= THE TASK =
Please copy exactly the line containing "Instruction: Open the Filter menu" and every line after it, through the last line of the records below, leaving out all pictures.

Stored data:
──────────────────────────────
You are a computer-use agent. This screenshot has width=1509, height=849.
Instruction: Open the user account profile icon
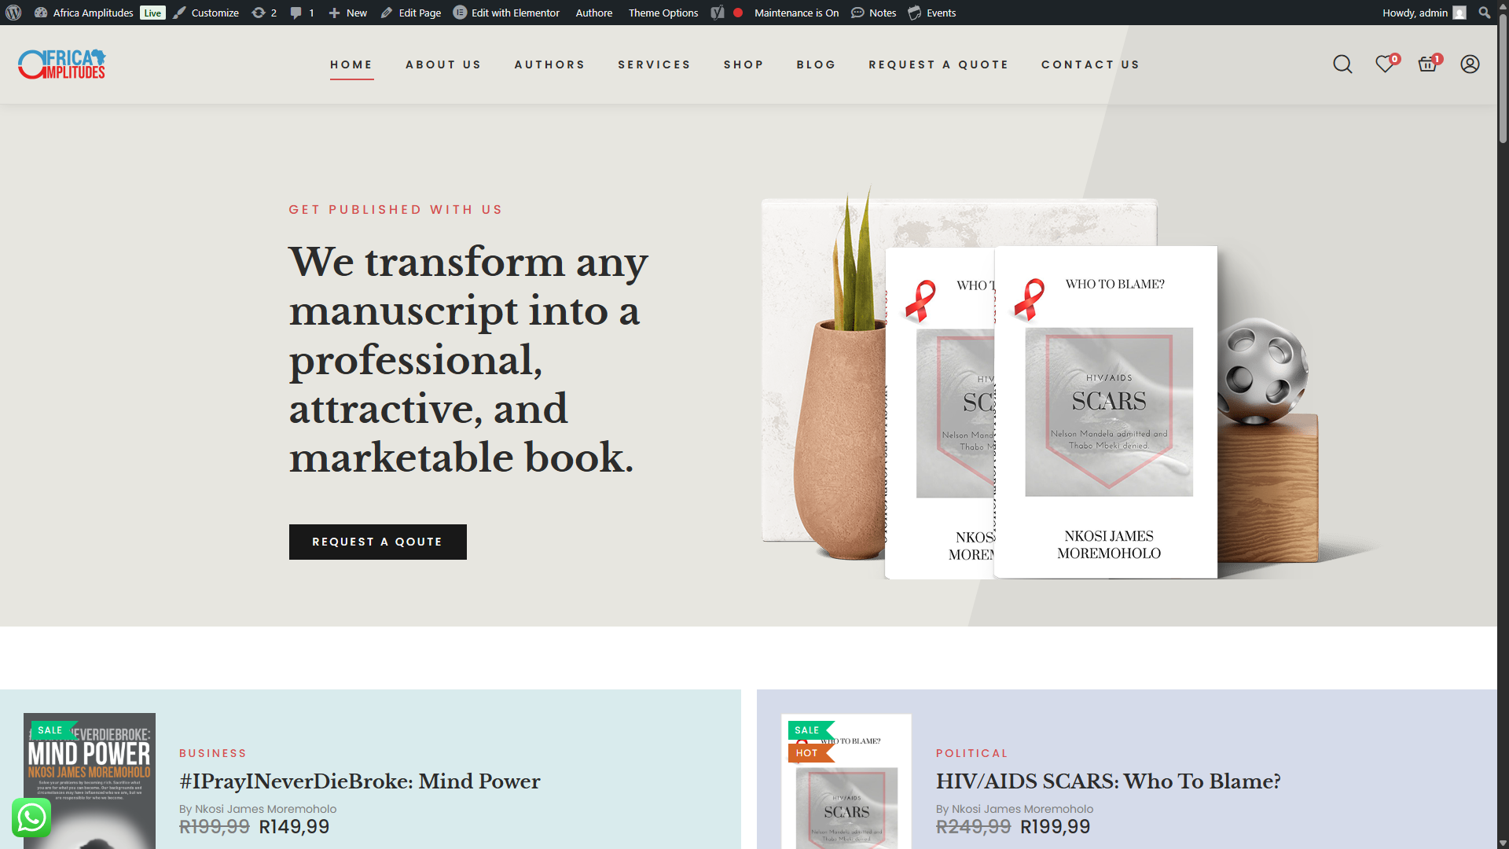tap(1470, 64)
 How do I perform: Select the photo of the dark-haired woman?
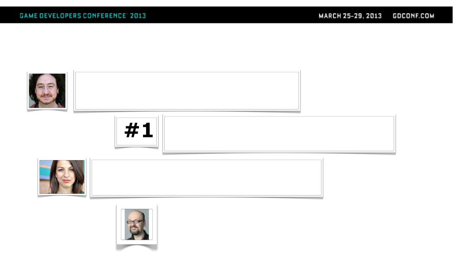(62, 177)
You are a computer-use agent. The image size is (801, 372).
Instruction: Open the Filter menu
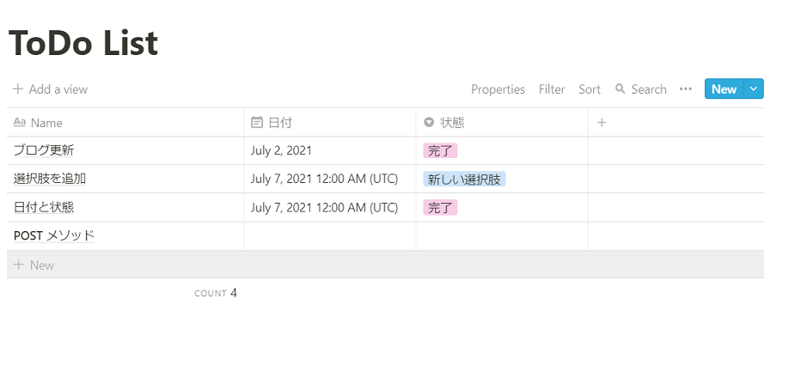552,89
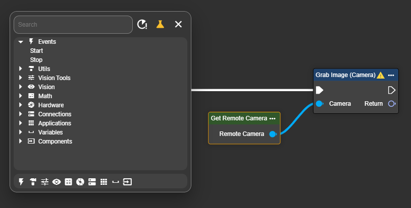The image size is (411, 208).
Task: Click the blue Remote Camera output pin
Action: [273, 134]
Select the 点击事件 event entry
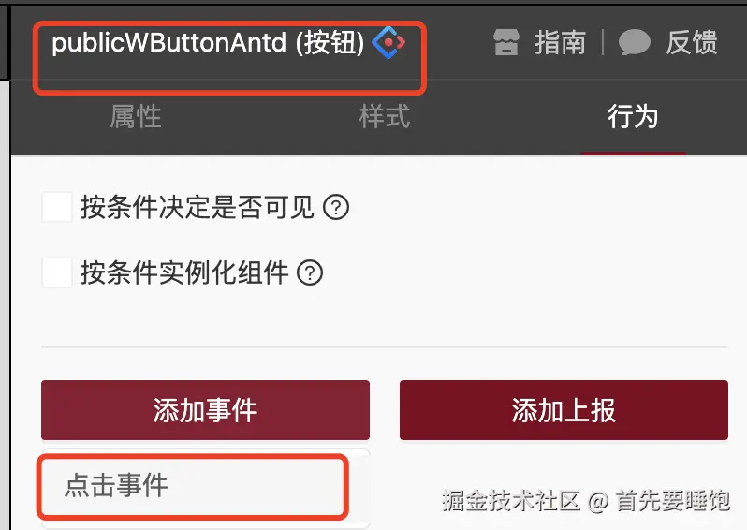The height and width of the screenshot is (530, 747). pos(193,486)
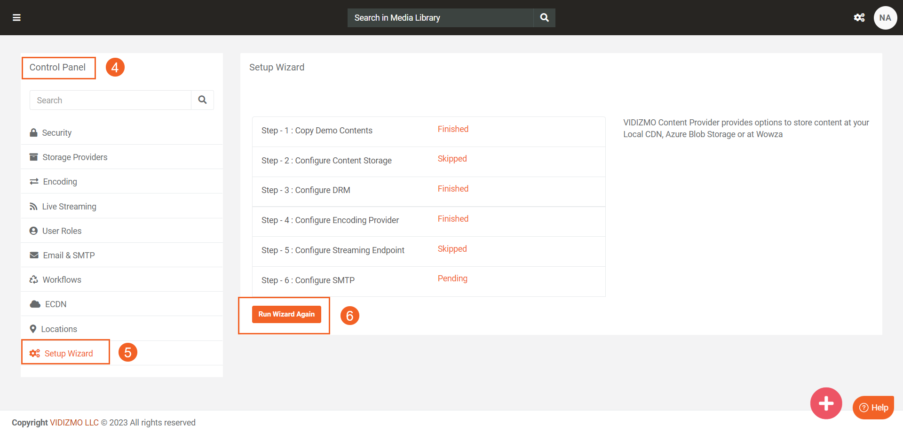
Task: Select User Roles in sidebar
Action: (62, 231)
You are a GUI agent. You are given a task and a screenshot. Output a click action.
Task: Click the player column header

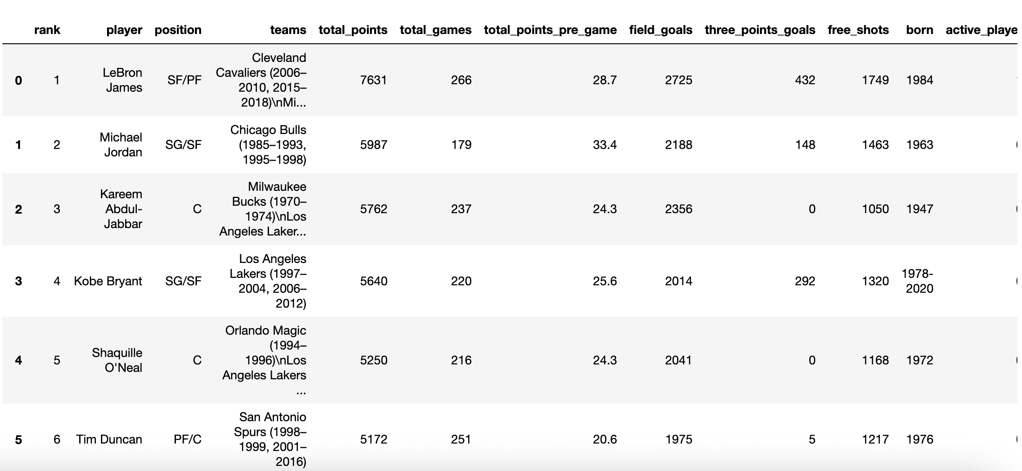pos(124,30)
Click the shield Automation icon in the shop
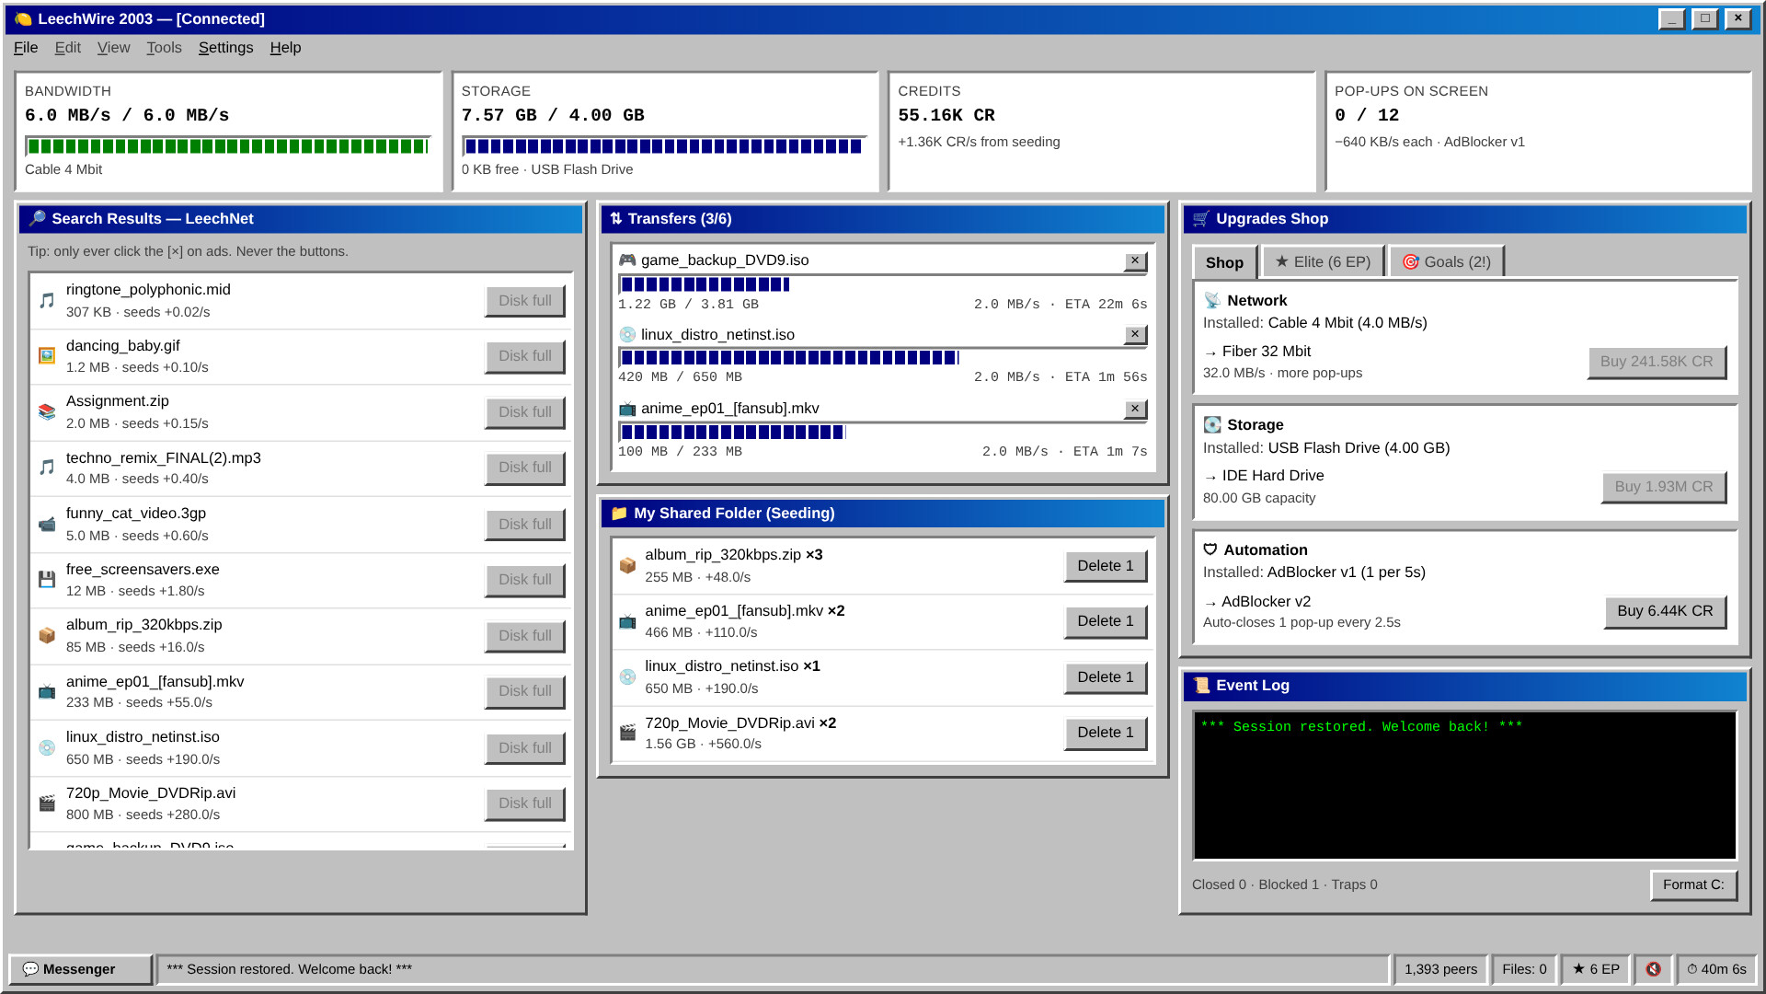 1210,550
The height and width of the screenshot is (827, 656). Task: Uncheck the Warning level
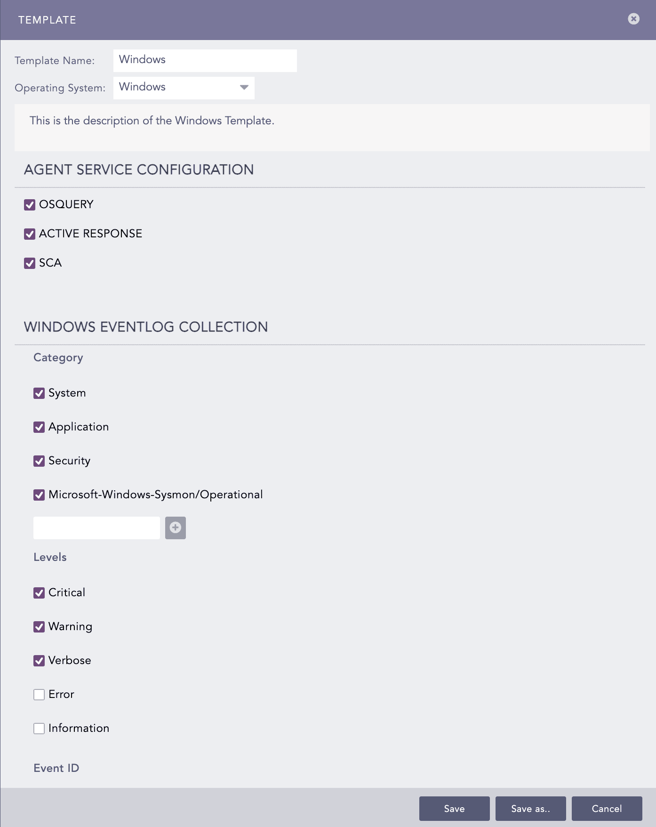[x=39, y=627]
──────────────────────────────
= TASK RESULT =
Instruction: Open the Filter menu
552,89
The image size is (411, 208).
Task: Click the blue Remote Camera output pin
Action: [273, 134]
Select the 点击事件 event entry
The height and width of the screenshot is (530, 747). pos(193,486)
Task: Select User Roles in sidebar
Action: (62, 231)
You are a GUI agent. You are given a task and a screenshot. Output a click action.
Task: Click the player column header

pos(124,30)
Click the shield Automation icon in the shop
 1210,550
The height and width of the screenshot is (827, 656). Task: Uncheck the Warning level
[x=39, y=627]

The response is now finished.